The new Xeon MP models, designed for machines with four processors, include the 64-bit extensions that Intel previously sold only in Xeon DP models for dual-processor servers. There are two new Xeon MP varieties: the less expensive "Cranford" model with 1MB of high-speed cache memory and the more powerful "Potomac" model with either 4MB or 8MB of cache.

Intel unveiled the processors at an event here with top server executives from x86 server market leader Hewlett-Packard and rivals Dell, IBM and Unisys. The Santa Clara, Calif.-based chipmaker also began selling an accompanying E8500 chipset, code-named Twin Castle, that connects the processors to the rest of the system and is meant to improve memory, data transfer and input-output features.

Intel rival Advanced Micro Devices pioneered the 64-bit extensions to such x86 processors and already sold 64-bit models for four-processor servers. Even with only dual-processor models available, though, servers with Intel's 64-bit processors already outsell those with AMD's chips.

AMD hopes to leapfrog Intel again in mid-2005 by introducing dual-core processors, which employ two processing engines on each slice of silicon. Intel's dual-core processors, both DP and MP models, will arrive in early 2006, said Jeff Richardson, general manager of Intel's Server Platforms Group.

The arms race is a new feature for the x86 server market, on which customers spent $6.1 billion in 2004, according to Gartner. Intel had the market to itself for most of the 10 years that have gone by since the company introduced its first server-oriented product, the Pentium Pro, for dual-processor machines. Intel and AMD both hope to grow at the expense of processor alternatives such as Sun Microsystems' UltraSparc and IBM's Power.

Customers should be able to upgrade the new servers introduced Tuesday with dual-core processors coming in 2006, said Pat Gelsinger, senior vice president of Intel's Digital Enterprise Group. "Our intention is that you'll be able to drop the dual cores...into the same sockets as we come to those product offerings next year," Gelsinger said. "That's what customers are looking for."

The top-end Xeon MP running at 3.33GHz with 8MB of cache memory costs $3,692 when purchased 1,000 at a time, Intel said. A somewhat slower 3GHz model costs $1,980.

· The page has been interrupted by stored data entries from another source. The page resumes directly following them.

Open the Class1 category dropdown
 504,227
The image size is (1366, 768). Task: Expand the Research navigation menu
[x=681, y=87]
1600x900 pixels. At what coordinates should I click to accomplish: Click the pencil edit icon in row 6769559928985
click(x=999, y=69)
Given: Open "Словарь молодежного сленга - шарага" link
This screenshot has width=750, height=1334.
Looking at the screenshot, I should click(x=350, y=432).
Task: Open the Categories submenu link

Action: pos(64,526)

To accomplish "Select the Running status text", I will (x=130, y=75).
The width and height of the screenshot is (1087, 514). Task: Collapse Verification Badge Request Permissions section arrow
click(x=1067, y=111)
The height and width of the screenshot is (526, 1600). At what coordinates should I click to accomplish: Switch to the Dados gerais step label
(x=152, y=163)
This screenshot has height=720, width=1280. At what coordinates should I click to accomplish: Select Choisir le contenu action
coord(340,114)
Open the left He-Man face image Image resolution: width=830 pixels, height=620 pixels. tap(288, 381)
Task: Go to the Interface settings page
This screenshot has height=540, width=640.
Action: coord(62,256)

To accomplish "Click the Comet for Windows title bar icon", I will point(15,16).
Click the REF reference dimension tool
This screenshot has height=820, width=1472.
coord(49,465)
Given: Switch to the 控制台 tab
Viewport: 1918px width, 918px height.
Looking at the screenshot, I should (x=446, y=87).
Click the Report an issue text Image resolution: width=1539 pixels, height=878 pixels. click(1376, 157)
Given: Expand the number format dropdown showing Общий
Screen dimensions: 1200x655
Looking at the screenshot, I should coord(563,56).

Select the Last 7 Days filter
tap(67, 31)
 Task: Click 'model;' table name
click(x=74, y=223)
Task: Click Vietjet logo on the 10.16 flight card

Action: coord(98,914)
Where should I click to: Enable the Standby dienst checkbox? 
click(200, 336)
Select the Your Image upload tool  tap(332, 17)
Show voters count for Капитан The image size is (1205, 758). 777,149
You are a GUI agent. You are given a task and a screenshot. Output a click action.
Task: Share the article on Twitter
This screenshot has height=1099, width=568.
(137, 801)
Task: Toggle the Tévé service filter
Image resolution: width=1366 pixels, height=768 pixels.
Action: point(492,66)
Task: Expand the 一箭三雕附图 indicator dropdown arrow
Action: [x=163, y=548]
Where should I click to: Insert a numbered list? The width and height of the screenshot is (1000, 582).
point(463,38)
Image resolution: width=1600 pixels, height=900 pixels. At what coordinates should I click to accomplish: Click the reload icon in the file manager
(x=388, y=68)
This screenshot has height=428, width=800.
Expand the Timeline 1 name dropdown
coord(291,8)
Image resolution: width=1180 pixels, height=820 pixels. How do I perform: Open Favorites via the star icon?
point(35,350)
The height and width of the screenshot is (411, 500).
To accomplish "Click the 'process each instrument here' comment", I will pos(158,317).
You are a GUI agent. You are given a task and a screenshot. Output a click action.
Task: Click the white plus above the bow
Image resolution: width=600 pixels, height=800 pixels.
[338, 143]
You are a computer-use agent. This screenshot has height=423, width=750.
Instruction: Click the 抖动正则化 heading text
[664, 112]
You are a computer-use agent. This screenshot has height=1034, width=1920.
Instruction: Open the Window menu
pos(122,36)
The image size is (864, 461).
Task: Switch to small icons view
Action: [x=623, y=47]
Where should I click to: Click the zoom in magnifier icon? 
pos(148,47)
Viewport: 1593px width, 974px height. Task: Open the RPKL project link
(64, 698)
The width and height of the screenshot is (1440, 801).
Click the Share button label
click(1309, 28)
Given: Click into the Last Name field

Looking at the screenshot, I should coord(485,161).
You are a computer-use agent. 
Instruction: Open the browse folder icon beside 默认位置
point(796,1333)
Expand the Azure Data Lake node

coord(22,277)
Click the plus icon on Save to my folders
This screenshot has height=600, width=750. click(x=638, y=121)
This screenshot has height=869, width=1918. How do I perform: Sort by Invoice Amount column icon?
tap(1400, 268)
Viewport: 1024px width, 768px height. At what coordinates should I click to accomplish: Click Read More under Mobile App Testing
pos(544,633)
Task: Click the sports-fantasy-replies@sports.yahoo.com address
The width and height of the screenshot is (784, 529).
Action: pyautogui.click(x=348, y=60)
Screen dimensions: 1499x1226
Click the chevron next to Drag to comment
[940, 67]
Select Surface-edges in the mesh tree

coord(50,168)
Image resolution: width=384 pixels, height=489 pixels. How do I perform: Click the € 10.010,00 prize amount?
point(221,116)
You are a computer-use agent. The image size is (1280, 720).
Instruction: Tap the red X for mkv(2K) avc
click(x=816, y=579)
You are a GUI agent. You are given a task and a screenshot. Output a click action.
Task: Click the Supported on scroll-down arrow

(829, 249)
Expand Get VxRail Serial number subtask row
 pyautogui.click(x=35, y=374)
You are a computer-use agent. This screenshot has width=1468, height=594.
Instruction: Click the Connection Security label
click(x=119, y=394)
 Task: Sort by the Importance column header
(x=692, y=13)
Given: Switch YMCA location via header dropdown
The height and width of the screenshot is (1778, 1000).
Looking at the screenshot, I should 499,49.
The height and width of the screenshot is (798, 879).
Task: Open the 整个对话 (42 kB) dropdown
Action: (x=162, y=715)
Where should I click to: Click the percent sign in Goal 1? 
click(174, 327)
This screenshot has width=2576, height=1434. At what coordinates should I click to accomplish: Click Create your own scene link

That price tag is not far from the current top-end Itanium processor, which costs $4,227 and includes 9MB of cache.

A third Potomac model with 4MB of cache and a 2.83GHz clock speed cuts the cost to $1,177.

Two Cranford models also went on sale, both with 1MB of cache. A 3.66GHz model costs $963, while the 3.16GHz model costs $722, Intel said.

The E8500 chipset costs $255. The chipset includes two front-side buses, the data pathways that lead to the processors, instead of the single pathway of prior generations. In addition, the front-side bus operates at 667MHz instead of 400MHz and has better error-correction technology.

The chipset also supports DDR2 (double data rate 2) memory, which is faster and consumes less power than prevailing technology, and the PCI Express input-output technology, which is faster than today's prevailing PCI.